On September 14, the Australian Federal Police (AFP) announced that on September 13, they arrested a director in the Sydney-based Radiance International group of companies, Mozammil Gulamabbas Bhojani, on a charge of conspiring to bribe foreign officials in Nauru. Bhojani’s arrest stemmed from “Operation Regatta,” which the AFP began in 2015 to investigate allegations that Radiance International and its related group of companies, which specialize in trading rock phosphate, conspired to pay bribes to Nauruan public officials.
Bhojani allegedly was involved in making five payments totaling more than AU$100,000 to the officials. According to ABC News, court documents show that Bhojani “operates a multinational business with a network of international contacts,” and has “appears to have extensive business interests on Nauru” and “has access to large quantities of cash.” Subsequently, ABC News reported that Radiance International had also received a AU$2.5 million contract from the Australian Department of Home Affairs for refugee accommodation structures on Nauru.

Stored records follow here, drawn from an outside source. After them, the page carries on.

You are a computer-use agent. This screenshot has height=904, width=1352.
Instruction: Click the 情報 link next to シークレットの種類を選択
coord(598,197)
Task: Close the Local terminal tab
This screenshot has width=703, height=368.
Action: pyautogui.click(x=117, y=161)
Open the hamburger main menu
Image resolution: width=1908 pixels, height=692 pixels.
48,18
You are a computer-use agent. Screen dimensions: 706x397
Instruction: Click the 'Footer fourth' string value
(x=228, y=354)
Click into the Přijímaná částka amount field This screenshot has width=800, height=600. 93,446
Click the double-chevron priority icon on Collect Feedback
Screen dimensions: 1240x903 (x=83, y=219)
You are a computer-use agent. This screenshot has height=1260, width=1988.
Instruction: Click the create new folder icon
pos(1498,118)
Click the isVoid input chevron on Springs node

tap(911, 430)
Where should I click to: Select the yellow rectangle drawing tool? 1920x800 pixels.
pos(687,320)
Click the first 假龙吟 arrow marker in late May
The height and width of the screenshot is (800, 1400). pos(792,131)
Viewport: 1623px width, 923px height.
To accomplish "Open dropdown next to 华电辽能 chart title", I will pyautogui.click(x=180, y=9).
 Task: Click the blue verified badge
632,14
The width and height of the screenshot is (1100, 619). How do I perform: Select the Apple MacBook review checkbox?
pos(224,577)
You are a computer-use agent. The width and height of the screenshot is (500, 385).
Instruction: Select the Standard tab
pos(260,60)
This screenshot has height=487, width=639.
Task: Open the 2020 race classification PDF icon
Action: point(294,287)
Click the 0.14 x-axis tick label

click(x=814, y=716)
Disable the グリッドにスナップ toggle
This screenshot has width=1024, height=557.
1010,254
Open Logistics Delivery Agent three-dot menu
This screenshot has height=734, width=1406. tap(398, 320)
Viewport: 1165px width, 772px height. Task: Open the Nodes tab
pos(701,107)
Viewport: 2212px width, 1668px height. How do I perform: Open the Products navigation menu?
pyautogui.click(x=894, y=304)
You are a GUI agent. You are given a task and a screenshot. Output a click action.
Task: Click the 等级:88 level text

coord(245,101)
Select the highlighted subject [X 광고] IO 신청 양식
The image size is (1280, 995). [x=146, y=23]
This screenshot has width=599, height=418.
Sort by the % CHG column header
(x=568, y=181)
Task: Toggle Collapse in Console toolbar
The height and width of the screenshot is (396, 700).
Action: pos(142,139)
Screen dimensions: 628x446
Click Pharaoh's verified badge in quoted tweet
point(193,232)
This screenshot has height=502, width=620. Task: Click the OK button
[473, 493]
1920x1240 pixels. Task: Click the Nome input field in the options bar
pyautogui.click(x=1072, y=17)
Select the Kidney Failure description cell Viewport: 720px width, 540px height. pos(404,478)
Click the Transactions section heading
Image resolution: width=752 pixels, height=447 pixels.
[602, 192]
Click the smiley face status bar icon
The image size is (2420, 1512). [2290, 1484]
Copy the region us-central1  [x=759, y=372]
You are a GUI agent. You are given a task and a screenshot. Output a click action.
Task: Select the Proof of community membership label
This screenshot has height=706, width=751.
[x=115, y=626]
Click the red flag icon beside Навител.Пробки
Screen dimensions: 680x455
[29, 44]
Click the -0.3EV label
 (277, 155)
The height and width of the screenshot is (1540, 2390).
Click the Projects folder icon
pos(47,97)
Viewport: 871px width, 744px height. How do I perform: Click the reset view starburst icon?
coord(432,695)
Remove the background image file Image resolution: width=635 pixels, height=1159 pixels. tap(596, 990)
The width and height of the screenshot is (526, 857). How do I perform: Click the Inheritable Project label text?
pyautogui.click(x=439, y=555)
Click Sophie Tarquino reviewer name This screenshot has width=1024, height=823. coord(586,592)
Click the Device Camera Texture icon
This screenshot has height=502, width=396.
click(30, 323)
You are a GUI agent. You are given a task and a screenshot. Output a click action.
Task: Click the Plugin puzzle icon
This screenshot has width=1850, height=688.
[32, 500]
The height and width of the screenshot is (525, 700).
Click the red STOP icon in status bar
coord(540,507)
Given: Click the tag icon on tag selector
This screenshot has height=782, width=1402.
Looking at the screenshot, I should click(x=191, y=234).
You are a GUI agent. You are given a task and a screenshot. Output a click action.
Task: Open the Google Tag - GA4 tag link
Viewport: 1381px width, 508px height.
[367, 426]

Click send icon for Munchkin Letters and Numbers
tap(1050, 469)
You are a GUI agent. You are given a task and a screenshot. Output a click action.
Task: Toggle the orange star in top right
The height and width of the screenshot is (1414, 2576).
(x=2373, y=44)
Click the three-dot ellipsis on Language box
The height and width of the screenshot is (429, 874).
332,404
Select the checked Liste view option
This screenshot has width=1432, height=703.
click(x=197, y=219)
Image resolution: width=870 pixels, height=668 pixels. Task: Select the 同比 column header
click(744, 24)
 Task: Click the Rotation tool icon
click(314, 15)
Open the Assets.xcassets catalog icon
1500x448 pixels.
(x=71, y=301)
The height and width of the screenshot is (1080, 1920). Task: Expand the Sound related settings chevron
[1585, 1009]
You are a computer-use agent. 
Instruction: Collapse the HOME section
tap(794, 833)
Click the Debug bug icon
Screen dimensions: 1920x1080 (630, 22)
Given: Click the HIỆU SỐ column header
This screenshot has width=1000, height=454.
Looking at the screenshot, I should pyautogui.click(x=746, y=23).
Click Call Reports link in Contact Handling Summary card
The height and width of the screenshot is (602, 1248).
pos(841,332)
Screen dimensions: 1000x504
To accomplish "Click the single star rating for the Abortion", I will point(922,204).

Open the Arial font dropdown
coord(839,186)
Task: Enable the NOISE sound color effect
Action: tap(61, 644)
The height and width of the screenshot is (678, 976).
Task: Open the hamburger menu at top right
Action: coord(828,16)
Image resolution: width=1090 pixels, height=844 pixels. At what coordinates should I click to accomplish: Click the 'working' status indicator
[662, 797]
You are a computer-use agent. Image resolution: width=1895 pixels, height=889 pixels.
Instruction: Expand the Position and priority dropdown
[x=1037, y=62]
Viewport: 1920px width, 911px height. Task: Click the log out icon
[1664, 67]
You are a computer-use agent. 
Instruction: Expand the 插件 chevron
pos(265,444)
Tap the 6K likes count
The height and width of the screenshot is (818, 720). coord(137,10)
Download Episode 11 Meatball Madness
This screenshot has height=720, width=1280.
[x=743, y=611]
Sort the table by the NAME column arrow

Note: This case is a reflection of the increasing sophistication in Australian law enforcement’s pursuit of foreign bribery over the last five years. Since 2013, the AFP has not only provided cooperation in other countries’ foreign-bribery investigations such as Alcoa and Unaoil, but also been a participant in the four-nation International Foreign Bribery Taskforce (IFBT) with the Federal Bureau of Investigation, the Royal Canadian Mounted Police, and the United Kingdom National Crime Agency.
Historically, Australian authorities were criticized for pursuing only a very few foreign-bribery cases. Last September, in just the second foreign-bribery prosecution in Australia, the New South Wales Supreme Court in Regina v. Jousif imposed sentences of imprisonment on three individual defendants. But the December 2017 OECD Working Group on Bribery’s Phase 4 Report credited Australia with “significantly” increased enforcement since 2014, noting that the AFP had 19 active investigations and three further case referrals to the Commonwealth Director of Public Prosecutions.
Since the Phase 4 Report, the Bhojani case is the second foreign-bribery case that the AFP has brought in 2018. Previously, Australian-based consulting firm SKM was charged with allegedly bribing Vietnamese officials between 2006 and 2011 and Philippine officials between 2000 and mid-2005.
Moreover, public information about the Bhojani case contains some indications of its complexity. Evidence amassed to date includes telephone intercepts and bank records, as well as “a large number of documents and electronic records” seized in a series of raids on Bhojani’s home and the Brisbane office of Ronphos, Nauru’s state-owned phosphate corporation that supplies rock phosphate to customers internationally. If the experience of other countries in complex foreign-bribery cases is any guide, the Bhojani prosecution is likely to be the first, but not the last, prosecution in Operation Regatta.